*** Opening Excerpted data ***
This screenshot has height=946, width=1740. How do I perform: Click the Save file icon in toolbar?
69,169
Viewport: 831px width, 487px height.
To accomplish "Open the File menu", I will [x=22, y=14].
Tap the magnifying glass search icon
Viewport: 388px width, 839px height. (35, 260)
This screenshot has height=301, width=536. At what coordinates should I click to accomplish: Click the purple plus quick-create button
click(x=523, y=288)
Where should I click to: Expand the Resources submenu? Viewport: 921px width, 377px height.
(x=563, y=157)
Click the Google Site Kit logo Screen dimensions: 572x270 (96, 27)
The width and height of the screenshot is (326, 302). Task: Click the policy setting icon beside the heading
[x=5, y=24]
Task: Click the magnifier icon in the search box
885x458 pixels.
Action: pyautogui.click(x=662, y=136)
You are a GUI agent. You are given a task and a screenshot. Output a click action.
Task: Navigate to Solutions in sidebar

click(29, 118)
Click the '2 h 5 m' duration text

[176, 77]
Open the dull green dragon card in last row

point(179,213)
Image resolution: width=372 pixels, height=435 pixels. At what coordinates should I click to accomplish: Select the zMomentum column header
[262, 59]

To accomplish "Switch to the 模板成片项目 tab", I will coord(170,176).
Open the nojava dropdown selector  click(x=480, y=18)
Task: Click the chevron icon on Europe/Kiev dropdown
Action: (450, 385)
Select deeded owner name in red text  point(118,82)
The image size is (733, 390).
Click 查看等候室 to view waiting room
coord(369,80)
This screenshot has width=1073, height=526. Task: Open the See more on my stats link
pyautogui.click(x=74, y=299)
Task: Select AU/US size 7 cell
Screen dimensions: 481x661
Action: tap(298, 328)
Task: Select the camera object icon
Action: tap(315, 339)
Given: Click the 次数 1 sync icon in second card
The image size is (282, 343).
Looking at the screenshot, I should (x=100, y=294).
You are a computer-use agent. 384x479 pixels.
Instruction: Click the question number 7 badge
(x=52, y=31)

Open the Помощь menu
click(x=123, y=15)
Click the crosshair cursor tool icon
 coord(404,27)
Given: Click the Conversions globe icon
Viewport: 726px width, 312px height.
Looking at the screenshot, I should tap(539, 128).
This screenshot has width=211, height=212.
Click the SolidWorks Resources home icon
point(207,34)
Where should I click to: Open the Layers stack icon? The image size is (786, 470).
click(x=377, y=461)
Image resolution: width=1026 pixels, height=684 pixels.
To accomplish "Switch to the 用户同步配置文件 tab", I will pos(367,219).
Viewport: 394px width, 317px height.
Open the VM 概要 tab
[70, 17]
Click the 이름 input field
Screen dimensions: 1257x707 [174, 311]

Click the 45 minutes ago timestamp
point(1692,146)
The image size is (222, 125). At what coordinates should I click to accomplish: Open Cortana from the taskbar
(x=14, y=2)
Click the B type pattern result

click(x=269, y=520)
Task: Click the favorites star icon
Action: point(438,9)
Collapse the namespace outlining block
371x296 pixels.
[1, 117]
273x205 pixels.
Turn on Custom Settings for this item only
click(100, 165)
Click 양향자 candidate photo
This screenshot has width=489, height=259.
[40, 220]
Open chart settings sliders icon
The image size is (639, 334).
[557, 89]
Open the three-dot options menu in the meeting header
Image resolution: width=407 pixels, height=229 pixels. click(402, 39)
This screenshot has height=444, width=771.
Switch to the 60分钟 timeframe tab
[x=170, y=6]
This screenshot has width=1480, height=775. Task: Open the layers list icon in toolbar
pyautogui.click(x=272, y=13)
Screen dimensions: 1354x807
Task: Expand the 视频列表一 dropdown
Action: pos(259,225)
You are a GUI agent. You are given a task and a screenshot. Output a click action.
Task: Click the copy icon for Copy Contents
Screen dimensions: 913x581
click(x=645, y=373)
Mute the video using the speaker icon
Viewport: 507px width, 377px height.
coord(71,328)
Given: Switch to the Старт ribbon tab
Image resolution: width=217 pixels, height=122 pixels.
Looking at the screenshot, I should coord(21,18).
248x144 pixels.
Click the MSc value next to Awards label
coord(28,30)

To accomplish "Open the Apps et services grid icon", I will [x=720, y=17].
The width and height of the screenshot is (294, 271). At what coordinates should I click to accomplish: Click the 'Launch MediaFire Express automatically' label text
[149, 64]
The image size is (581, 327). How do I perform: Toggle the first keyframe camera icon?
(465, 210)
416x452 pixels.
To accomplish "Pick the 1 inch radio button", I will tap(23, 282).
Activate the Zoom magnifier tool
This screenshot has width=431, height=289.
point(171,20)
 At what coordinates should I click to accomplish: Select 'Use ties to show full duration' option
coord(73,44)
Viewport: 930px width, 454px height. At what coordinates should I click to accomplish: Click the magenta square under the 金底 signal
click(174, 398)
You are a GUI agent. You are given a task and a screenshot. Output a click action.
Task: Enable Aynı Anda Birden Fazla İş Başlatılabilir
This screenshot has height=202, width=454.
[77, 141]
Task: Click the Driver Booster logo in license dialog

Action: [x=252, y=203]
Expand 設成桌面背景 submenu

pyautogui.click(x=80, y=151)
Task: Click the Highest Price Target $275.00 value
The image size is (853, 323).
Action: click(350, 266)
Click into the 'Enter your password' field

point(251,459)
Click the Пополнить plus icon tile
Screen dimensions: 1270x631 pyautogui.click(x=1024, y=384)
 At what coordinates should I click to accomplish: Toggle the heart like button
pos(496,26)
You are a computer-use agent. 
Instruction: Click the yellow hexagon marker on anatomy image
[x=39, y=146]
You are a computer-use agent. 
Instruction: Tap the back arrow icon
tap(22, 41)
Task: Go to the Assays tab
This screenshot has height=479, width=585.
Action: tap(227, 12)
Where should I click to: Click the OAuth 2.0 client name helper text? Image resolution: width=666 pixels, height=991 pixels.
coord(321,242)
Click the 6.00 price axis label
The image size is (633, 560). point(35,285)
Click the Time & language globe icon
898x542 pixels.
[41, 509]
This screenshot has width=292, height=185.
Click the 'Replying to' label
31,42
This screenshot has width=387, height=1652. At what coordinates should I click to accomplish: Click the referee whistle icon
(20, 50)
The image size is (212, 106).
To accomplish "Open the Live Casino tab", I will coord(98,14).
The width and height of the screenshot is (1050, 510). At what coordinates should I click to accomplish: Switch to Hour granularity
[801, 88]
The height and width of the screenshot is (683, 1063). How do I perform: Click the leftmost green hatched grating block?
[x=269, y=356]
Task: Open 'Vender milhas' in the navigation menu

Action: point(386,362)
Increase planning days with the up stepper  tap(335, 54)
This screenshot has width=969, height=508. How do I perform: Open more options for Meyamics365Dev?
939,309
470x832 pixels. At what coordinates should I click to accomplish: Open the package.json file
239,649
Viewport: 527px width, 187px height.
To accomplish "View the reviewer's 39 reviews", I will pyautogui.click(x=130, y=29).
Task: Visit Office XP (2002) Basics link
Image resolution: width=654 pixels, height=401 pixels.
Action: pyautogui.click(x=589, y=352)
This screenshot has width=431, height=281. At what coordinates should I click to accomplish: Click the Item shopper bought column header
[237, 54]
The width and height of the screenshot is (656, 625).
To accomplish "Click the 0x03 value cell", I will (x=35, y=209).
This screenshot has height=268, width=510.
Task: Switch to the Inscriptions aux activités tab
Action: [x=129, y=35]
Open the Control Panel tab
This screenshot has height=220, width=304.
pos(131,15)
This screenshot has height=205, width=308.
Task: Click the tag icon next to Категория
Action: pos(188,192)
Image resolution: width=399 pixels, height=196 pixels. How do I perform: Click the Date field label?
*** Closing Excerpted data ***
_Exercise details_
Would you restate each of the entries word for word?

_Worked solution_
This screenshot has height=946, width=1740. How do I perform: Click the Save file icon in toolbar?
69,169
Viewport: 831px width, 487px height.
To accomplish "Open the File menu", I will [x=22, y=14].
Tap the magnifying glass search icon
Viewport: 388px width, 839px height. (35, 260)
This screenshot has height=301, width=536. At what coordinates should I click to accomplish: Click the purple plus quick-create button
click(x=523, y=288)
Where should I click to: Expand the Resources submenu? Viewport: 921px width, 377px height.
(x=563, y=157)
Click the Google Site Kit logo Screen dimensions: 572x270 (96, 27)
The width and height of the screenshot is (326, 302). Task: Click the policy setting icon beside the heading
[x=5, y=24]
Task: Click the magnifier icon in the search box
885x458 pixels.
Action: pyautogui.click(x=662, y=136)
You are a GUI agent. You are given a task and a screenshot. Output a click action.
Task: Navigate to Solutions in sidebar

click(29, 118)
Click the '2 h 5 m' duration text

[176, 77]
Open the dull green dragon card in last row

point(179,213)
Image resolution: width=372 pixels, height=435 pixels. At what coordinates should I click to accomplish: Select the zMomentum column header
[262, 59]

To accomplish "Switch to the 模板成片项目 tab", I will coord(170,176).
Open the nojava dropdown selector  click(x=480, y=18)
Task: Click the chevron icon on Europe/Kiev dropdown
Action: (450, 385)
Select deeded owner name in red text  point(118,82)
The image size is (733, 390).
Click 查看等候室 to view waiting room
coord(369,80)
This screenshot has width=1073, height=526. Task: Open the See more on my stats link
pyautogui.click(x=74, y=299)
Task: Select AU/US size 7 cell
Screen dimensions: 481x661
Action: tap(298, 328)
Task: Select the camera object icon
Action: tap(315, 339)
Given: Click the 次数 1 sync icon in second card
The image size is (282, 343).
Looking at the screenshot, I should (x=100, y=294).
You are a computer-use agent. 384x479 pixels.
Instruction: Click the question number 7 badge
(x=52, y=31)

Open the Помощь menu
click(x=123, y=15)
Click the crosshair cursor tool icon
 coord(404,27)
Given: Click the Conversions globe icon
Viewport: 726px width, 312px height.
Looking at the screenshot, I should tap(539, 128).
This screenshot has width=211, height=212.
Click the SolidWorks Resources home icon
point(207,34)
Where should I click to: Open the Layers stack icon? The image size is (786, 470).
click(x=377, y=461)
Image resolution: width=1026 pixels, height=684 pixels.
To accomplish "Switch to the 用户同步配置文件 tab", I will pos(367,219).
Viewport: 394px width, 317px height.
Open the VM 概要 tab
[70, 17]
Click the 이름 input field
Screen dimensions: 1257x707 [174, 311]

Click the 45 minutes ago timestamp
point(1692,146)
The image size is (222, 125). At what coordinates should I click to accomplish: Open Cortana from the taskbar
(x=14, y=2)
Click the B type pattern result

click(x=269, y=520)
Task: Click the favorites star icon
Action: point(438,9)
Collapse the namespace outlining block
371x296 pixels.
[1, 117]
273x205 pixels.
Turn on Custom Settings for this item only
click(100, 165)
Click 양향자 candidate photo
This screenshot has width=489, height=259.
[40, 220]
Open chart settings sliders icon
The image size is (639, 334).
[557, 89]
Open the three-dot options menu in the meeting header
Image resolution: width=407 pixels, height=229 pixels. click(402, 39)
This screenshot has height=444, width=771.
Switch to the 60分钟 timeframe tab
[x=170, y=6]
This screenshot has width=1480, height=775. Task: Open the layers list icon in toolbar
pyautogui.click(x=272, y=13)
Screen dimensions: 1354x807
Task: Expand the 视频列表一 dropdown
Action: pos(259,225)
You are a GUI agent. You are given a task and a screenshot. Output a click action.
Task: Click the copy icon for Copy Contents
Screen dimensions: 913x581
click(x=645, y=373)
Mute the video using the speaker icon
Viewport: 507px width, 377px height.
coord(71,328)
Given: Switch to the Старт ribbon tab
Image resolution: width=217 pixels, height=122 pixels.
Looking at the screenshot, I should coord(21,18).
248x144 pixels.
Click the MSc value next to Awards label
coord(28,30)

To accomplish "Open the Apps et services grid icon", I will [x=720, y=17].
The width and height of the screenshot is (294, 271). At what coordinates should I click to accomplish: Click the 'Launch MediaFire Express automatically' label text
[149, 64]
The image size is (581, 327). How do I perform: Toggle the first keyframe camera icon?
(465, 210)
416x452 pixels.
To accomplish "Pick the 1 inch radio button", I will tap(23, 282).
Activate the Zoom magnifier tool
This screenshot has width=431, height=289.
point(171,20)
 At what coordinates should I click to accomplish: Select 'Use ties to show full duration' option
coord(73,44)
Viewport: 930px width, 454px height. At what coordinates should I click to accomplish: Click the magenta square under the 金底 signal
click(174, 398)
You are a GUI agent. You are given a task and a screenshot. Output a click action.
Task: Enable Aynı Anda Birden Fazla İş Başlatılabilir
This screenshot has height=202, width=454.
[77, 141]
Task: Click the Driver Booster logo in license dialog

Action: [x=252, y=203]
Expand 設成桌面背景 submenu

pyautogui.click(x=80, y=151)
Task: Click the Highest Price Target $275.00 value
The image size is (853, 323).
Action: click(350, 266)
Click into the 'Enter your password' field

point(251,459)
Click the Пополнить plus icon tile
Screen dimensions: 1270x631 pyautogui.click(x=1024, y=384)
 At what coordinates should I click to accomplish: Toggle the heart like button
pos(496,26)
You are a computer-use agent. 
Instruction: Click the yellow hexagon marker on anatomy image
[x=39, y=146]
You are a computer-use agent. 
Instruction: Tap the back arrow icon
tap(22, 41)
Task: Go to the Assays tab
This screenshot has height=479, width=585.
Action: tap(227, 12)
Where should I click to: Click the OAuth 2.0 client name helper text? Image resolution: width=666 pixels, height=991 pixels.
coord(321,242)
Click the 6.00 price axis label
The image size is (633, 560). point(35,285)
Click the Time & language globe icon
898x542 pixels.
[41, 509]
This screenshot has width=292, height=185.
Click the 'Replying to' label
31,42
This screenshot has width=387, height=1652. At what coordinates should I click to accomplish: Click the referee whistle icon
(20, 50)
The image size is (212, 106).
To accomplish "Open the Live Casino tab", I will coord(98,14).
The width and height of the screenshot is (1050, 510). At what coordinates should I click to accomplish: Switch to Hour granularity
[801, 88]
The height and width of the screenshot is (683, 1063). How do I perform: Click the leftmost green hatched grating block?
[x=269, y=356]
Task: Open 'Vender milhas' in the navigation menu

Action: point(386,362)
Increase planning days with the up stepper  tap(335, 54)
This screenshot has width=969, height=508. How do I perform: Open more options for Meyamics365Dev?
939,309
470x832 pixels. At what coordinates should I click to accomplish: Open the package.json file
239,649
Viewport: 527px width, 187px height.
To accomplish "View the reviewer's 39 reviews", I will pyautogui.click(x=130, y=29).
Task: Visit Office XP (2002) Basics link
Image resolution: width=654 pixels, height=401 pixels.
Action: pyautogui.click(x=589, y=352)
This screenshot has width=431, height=281. At what coordinates should I click to accomplish: Click the Item shopper bought column header
[237, 54]
The width and height of the screenshot is (656, 625).
To accomplish "Click the 0x03 value cell", I will (x=35, y=209).
This screenshot has height=268, width=510.
Task: Switch to the Inscriptions aux activités tab
Action: [x=129, y=35]
Open the Control Panel tab
This screenshot has height=220, width=304.
pos(131,15)
This screenshot has height=205, width=308.
Task: Click the tag icon next to Категория
Action: pos(188,192)
Image resolution: width=399 pixels, height=196 pixels. How do I perform: Click the Date field label?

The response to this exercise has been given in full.